TASK REQUIREMENTS:
Output every record word for word.
:: MATERIAL PROVIDED
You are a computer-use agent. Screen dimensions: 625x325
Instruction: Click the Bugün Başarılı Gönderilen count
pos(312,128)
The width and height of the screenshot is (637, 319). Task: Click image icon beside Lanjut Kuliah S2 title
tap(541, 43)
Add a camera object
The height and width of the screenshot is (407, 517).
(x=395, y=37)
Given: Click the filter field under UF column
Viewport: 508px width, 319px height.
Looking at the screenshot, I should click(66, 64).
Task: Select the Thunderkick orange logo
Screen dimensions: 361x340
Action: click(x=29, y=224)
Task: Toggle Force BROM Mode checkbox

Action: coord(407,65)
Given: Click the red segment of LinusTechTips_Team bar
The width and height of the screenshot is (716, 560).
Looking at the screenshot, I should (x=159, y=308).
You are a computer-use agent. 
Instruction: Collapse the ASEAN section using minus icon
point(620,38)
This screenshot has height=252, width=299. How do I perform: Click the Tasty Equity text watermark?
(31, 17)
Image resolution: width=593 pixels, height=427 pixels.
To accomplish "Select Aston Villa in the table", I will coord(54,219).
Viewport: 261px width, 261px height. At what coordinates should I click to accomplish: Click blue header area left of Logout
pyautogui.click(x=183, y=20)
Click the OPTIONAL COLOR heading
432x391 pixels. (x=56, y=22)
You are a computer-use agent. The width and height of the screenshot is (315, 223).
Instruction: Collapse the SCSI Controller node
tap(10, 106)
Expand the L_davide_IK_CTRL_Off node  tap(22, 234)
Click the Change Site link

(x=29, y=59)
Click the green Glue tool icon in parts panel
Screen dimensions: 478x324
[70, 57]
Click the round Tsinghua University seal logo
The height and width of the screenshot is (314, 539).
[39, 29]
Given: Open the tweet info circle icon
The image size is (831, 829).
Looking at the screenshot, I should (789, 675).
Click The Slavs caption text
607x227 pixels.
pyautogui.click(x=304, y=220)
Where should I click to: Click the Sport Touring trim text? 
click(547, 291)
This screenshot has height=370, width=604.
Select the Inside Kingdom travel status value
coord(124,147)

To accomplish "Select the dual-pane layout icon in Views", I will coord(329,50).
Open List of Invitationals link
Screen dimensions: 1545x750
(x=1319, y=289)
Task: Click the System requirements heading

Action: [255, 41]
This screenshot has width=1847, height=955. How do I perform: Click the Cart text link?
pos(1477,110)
::::
REPLY:
You are a computer-use agent. Screen dimensions: 625x325
Instruction: Click the Bugün Başarılı Gönderilen count
pos(312,128)
The width and height of the screenshot is (637, 319). Task: Click image icon beside Lanjut Kuliah S2 title
tap(541, 43)
Add a camera object
The height and width of the screenshot is (407, 517).
(x=395, y=37)
Given: Click the filter field under UF column
Viewport: 508px width, 319px height.
Looking at the screenshot, I should click(66, 64).
Task: Select the Thunderkick orange logo
Screen dimensions: 361x340
Action: click(x=29, y=224)
Task: Toggle Force BROM Mode checkbox

Action: coord(407,65)
Given: Click the red segment of LinusTechTips_Team bar
The width and height of the screenshot is (716, 560).
Looking at the screenshot, I should (x=159, y=308).
You are a computer-use agent. 
Instruction: Collapse the ASEAN section using minus icon
point(620,38)
This screenshot has height=252, width=299. How do I perform: Click the Tasty Equity text watermark?
(31, 17)
Image resolution: width=593 pixels, height=427 pixels.
To accomplish "Select Aston Villa in the table", I will coord(54,219).
Viewport: 261px width, 261px height. At what coordinates should I click to accomplish: Click blue header area left of Logout
pyautogui.click(x=183, y=20)
Click the OPTIONAL COLOR heading
432x391 pixels. (x=56, y=22)
You are a computer-use agent. The width and height of the screenshot is (315, 223).
Instruction: Collapse the SCSI Controller node
tap(10, 106)
Expand the L_davide_IK_CTRL_Off node  tap(22, 234)
Click the Change Site link

(x=29, y=59)
Click the green Glue tool icon in parts panel
Screen dimensions: 478x324
[70, 57]
Click the round Tsinghua University seal logo
The height and width of the screenshot is (314, 539).
[39, 29]
Given: Open the tweet info circle icon
The image size is (831, 829).
Looking at the screenshot, I should (789, 675).
Click The Slavs caption text
607x227 pixels.
pyautogui.click(x=304, y=220)
Where should I click to: Click the Sport Touring trim text? 
click(547, 291)
This screenshot has height=370, width=604.
Select the Inside Kingdom travel status value
coord(124,147)

To accomplish "Select the dual-pane layout icon in Views", I will coord(329,50).
Open List of Invitationals link
Screen dimensions: 1545x750
(x=1319, y=289)
Task: Click the System requirements heading

Action: [255, 41]
This screenshot has width=1847, height=955. How do I perform: Click the Cart text link?
pos(1477,110)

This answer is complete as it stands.